▶ Selection:

= = =

Jerry Yurchisin: 01:10:36
Every week. I built an optimization model for the sole purpose of building optimal fantasy football teams for DraftKings. So the important part there is getting the ... Here's an example of where the importance of machine learning is so astronomically more important than the importance of mathematical optimization in this. Because if you have the right predictions, if your predictions are spot on, then again there will ... I'll put it this way to relate to how we're talking about things before. If your predictions, if your points forecast for players is 100% correct, then if you optimize your lineups with mathematical optimization, no one will beat you. Guaranteed. They may be tied off of either their dumb luck or they're also using optimization, but you will be guaranteed to not lose because again, that's part of the awesomeness of optimization, is that guaranteed global maximum or minimum. So yeah, I do that every week. So I just need to get the points forecast best, get that improved and find reliable sources for that. And then once I figured that out, then I will never lose again.
Jon Krohn: 01:11:59
Awesome. That's very cool. It's nice to be ... Again, this is one of those questions where I was like, "I don't know. Just throwing it out there." Cool to see that you're using your day job knowledge to help with this sports data analyst work. Very cool. I'm not personally a fantasy sports person, but I know a lot of people are, and I suspect that a lot of people that listen to a data science podcast are into it.
Jerry Yurchisin: 01:12:27
Yeah.
Jon Krohn: 01:12:27
So probably have some people now scrambling to find your materials on how they can be leveraging mathematical optimization for their own fantasy sports lineups. Very cool.
Jerry Yurchisin: 01:12:38
Yeah. On that, the first notebook example that we put together was optimizing fantasy basketball lineups using Gurobipy. So it's there. If you're interested, you can see how it works, see how, again, how constraints that you read on a website. I think we may have used FanDuel for that or something. They have like, "Hey, here's the restrictions on your lineup. You need this many players. You need at least one center, one point guard, blah, blah, blah. But you also have flex positions for any type of guard or any type of player." Those are all telling you the constraints of that model. So you take that and then you can put it into the algebra, and then you put it in the Solver and fire it up. So that example exists and you can see how it all works in the fantasy sports world too.
Jon Krohn: 01:13:33
Fantastic, man. Very cool. So beyond the work that you've been doing recently for Gurobi as a data science strategist, you've been there for two years now doing that work, before you got into that, you were a senior mathematician and data scientist at Booz Allen Hamilton, more commonly called Booz Allen. In particular, you were doing a lot of government work, as we alluded to earlier, by you living near Washington, DC, and alluding to, earlier in the episode, to how you lived near Washington, DC, you were doing a lot of government work in that role at Booz Allen so working for the DOD, Department of Defense, as well as DHS, the Department of Homeland Security.

= = =

▶ Supplied data:

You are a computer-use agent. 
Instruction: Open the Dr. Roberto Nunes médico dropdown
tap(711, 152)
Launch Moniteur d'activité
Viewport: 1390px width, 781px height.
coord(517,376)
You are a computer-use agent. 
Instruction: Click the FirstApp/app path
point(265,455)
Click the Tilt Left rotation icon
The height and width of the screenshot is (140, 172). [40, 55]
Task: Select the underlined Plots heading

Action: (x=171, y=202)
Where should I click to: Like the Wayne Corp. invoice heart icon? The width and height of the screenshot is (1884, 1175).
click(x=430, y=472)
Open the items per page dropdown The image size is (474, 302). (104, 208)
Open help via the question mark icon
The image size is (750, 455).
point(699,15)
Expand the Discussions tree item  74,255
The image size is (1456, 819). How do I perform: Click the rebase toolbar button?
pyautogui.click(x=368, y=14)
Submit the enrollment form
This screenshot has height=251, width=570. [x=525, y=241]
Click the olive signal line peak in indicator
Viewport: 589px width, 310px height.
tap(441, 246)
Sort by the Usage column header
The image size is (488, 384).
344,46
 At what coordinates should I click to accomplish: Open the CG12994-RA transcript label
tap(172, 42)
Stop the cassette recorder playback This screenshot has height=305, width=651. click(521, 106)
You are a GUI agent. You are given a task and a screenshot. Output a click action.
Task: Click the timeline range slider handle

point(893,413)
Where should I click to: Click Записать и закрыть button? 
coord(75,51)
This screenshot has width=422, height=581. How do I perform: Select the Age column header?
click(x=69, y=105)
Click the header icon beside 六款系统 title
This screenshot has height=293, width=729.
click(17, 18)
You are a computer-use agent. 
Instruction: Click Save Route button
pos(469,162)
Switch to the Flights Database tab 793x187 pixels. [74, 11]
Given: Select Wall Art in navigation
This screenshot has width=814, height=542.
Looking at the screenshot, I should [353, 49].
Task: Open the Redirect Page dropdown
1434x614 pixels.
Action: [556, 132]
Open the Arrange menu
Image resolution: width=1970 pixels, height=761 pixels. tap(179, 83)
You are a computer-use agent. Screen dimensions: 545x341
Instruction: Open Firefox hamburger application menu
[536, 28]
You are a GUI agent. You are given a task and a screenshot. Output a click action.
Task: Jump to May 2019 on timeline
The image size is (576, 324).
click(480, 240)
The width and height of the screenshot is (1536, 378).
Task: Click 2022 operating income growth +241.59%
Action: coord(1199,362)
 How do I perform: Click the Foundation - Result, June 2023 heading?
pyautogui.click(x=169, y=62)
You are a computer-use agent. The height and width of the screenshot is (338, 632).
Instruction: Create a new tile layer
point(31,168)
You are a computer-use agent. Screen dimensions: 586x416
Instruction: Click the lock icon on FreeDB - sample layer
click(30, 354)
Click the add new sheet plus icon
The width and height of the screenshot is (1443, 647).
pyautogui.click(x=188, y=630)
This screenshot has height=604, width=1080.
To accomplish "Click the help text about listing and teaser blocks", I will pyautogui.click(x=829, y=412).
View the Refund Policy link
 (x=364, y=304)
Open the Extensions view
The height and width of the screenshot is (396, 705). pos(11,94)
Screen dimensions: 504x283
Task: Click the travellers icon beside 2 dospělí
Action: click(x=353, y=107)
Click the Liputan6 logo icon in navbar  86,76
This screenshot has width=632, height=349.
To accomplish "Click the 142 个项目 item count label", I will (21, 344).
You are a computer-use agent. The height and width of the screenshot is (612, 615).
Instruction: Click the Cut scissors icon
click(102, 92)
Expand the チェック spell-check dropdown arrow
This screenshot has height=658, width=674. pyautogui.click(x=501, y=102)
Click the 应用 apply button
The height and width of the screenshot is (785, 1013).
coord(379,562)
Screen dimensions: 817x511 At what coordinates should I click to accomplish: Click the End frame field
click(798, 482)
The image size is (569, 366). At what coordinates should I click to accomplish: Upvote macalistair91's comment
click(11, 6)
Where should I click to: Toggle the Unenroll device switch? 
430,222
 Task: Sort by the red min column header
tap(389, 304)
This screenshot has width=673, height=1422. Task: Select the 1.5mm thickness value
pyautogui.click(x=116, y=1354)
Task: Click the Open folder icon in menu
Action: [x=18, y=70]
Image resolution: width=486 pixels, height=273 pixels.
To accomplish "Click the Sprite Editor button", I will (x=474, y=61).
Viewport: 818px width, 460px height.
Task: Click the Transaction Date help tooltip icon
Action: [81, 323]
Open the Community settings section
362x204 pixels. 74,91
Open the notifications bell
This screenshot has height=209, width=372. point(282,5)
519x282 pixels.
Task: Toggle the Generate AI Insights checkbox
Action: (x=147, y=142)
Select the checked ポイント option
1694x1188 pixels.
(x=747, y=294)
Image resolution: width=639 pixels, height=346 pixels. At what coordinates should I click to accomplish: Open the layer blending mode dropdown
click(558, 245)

= = =

▶ Exercise task:
Reproduce, word for word, the passage of the podcast transcript between "Jerry Yurchisin: 01:12:38" and "sports world too.", inclusive.

▶ Solution to this task:
Jerry Yurchisin: 01:12:38
Yeah. On that, the first notebook example that we put together was optimizing fantasy basketball lineups using Gurobipy. So it's there. If you're interested, you can see how it works, see how, again, how constraints that you read on a website. I think we may have used FanDuel for that or something. They have like, "Hey, here's the restrictions on your lineup. You need this many players. You need at least one center, one point guard, blah, blah, blah. But you also have flex positions for any type of guard or any type of player." Those are all telling you the constraints of that model. So you take that and then you can put it into the algebra, and then you put it in the Solver and fire it up. So that example exists and you can see how it all works in the fantasy sports world too.